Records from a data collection
************

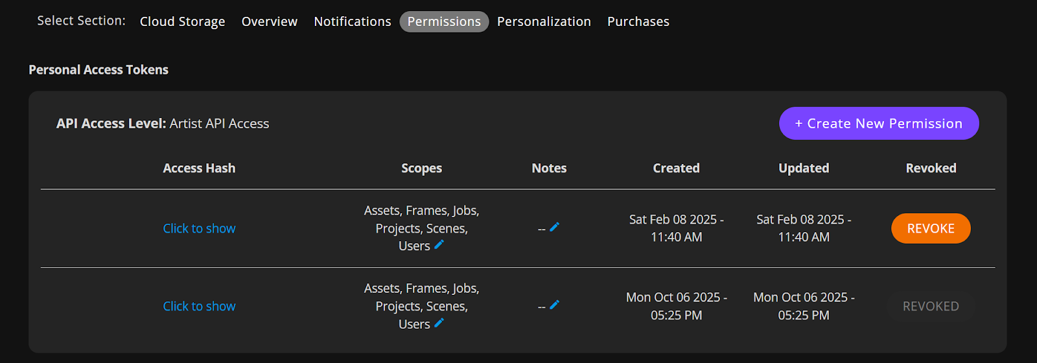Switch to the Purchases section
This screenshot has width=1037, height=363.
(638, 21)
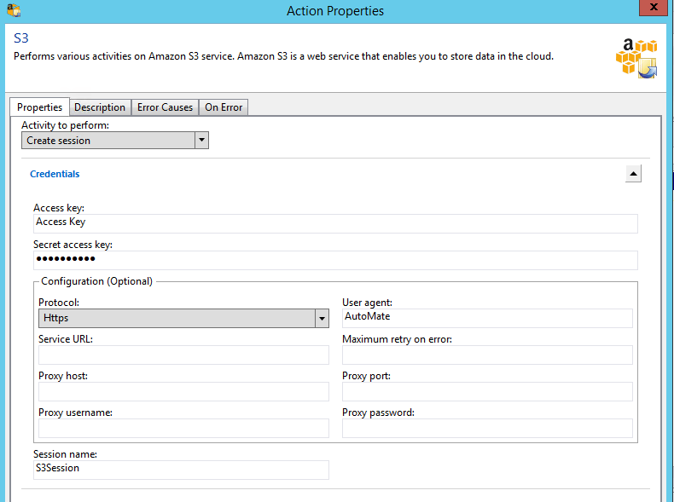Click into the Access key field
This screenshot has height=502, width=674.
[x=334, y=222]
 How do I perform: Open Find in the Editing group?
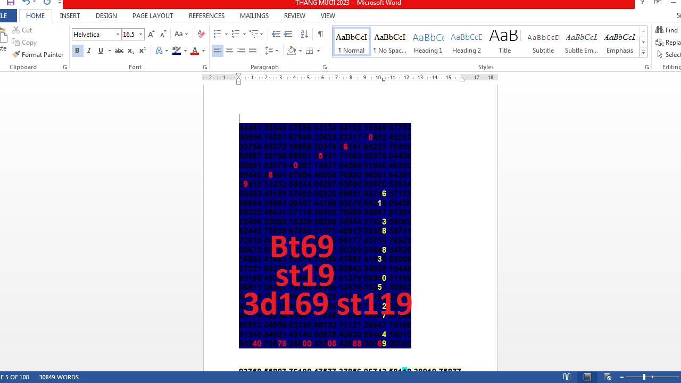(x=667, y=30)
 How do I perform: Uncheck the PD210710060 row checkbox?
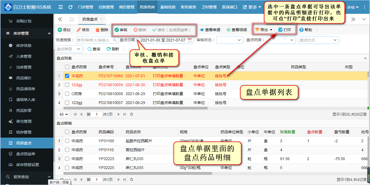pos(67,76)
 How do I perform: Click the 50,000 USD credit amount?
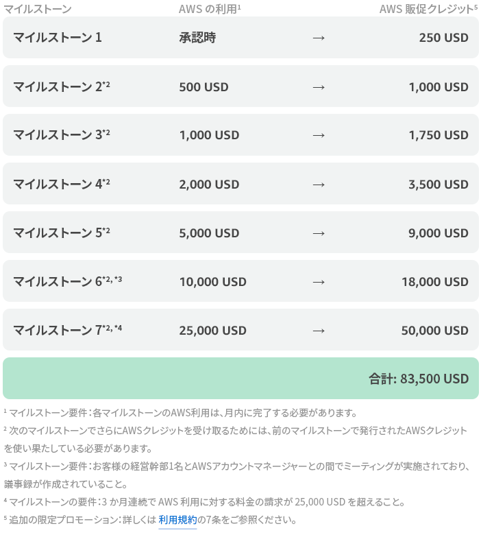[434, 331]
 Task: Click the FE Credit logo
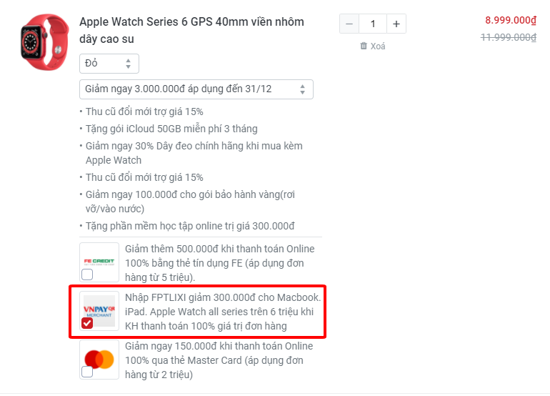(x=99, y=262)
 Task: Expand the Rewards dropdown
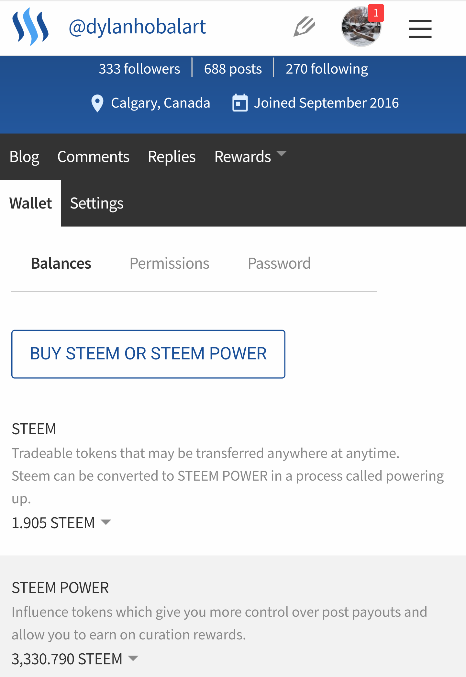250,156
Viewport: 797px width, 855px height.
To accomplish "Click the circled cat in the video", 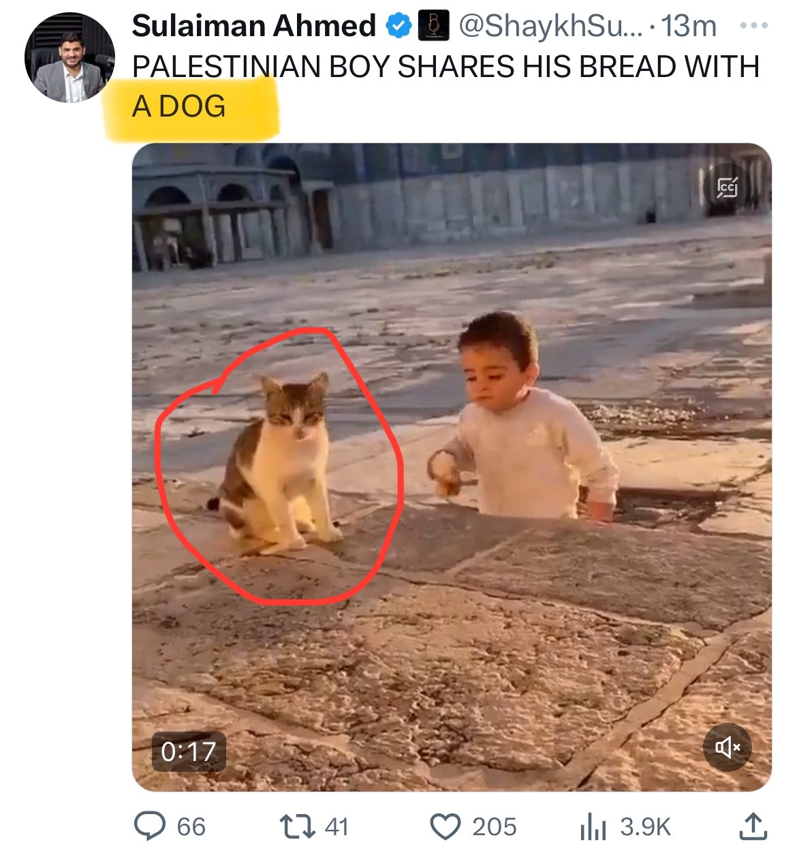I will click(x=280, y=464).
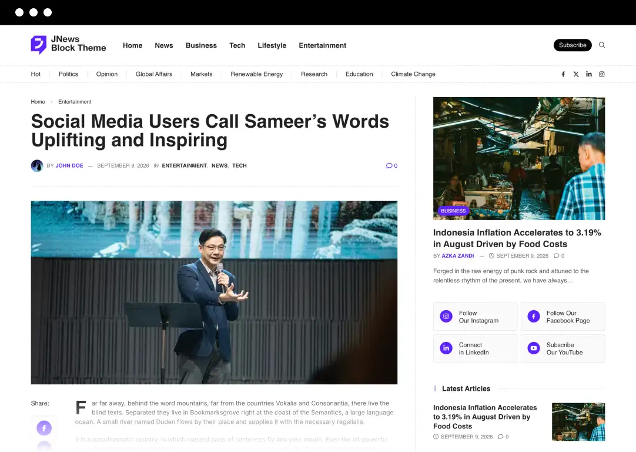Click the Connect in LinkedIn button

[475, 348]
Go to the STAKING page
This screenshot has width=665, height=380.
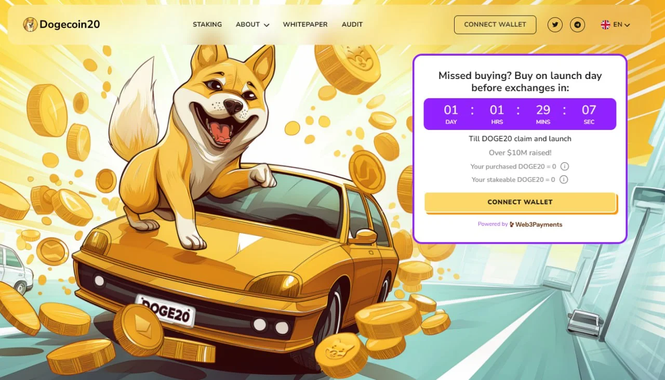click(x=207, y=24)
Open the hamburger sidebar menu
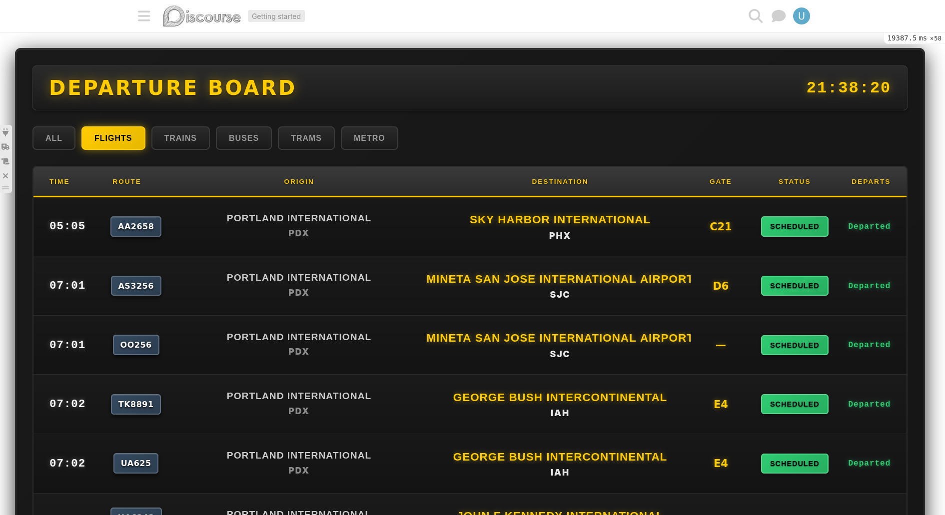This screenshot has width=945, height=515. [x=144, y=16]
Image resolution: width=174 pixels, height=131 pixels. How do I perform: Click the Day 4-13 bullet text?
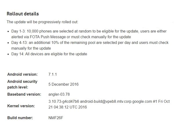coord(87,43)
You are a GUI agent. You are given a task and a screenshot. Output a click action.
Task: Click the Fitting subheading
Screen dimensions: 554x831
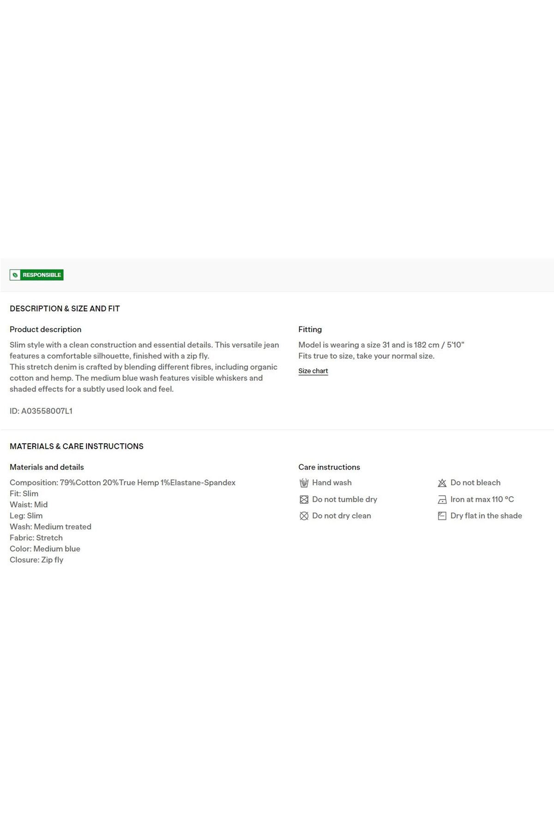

************

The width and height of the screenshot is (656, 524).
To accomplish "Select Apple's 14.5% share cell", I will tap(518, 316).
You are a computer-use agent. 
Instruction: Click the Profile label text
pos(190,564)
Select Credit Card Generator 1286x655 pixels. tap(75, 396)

************

EXERCISE DIRECTIONS:
What's needed is an exact copy of the lines above from the one with "Image resolution: width=174" through the one with "Screen dimensions: 554x831", both included; the pictures stay out.

RESPONSE TO THE EXERCISE:
Image resolution: width=174 pixels, height=131 pixels. How do I perform: Click the Day 4-13 bullet text?
coord(87,43)
You are a GUI agent. You are given a task and a screenshot. Output a click action.
Task: Click the Fitting subheading
Screen dimensions: 554x831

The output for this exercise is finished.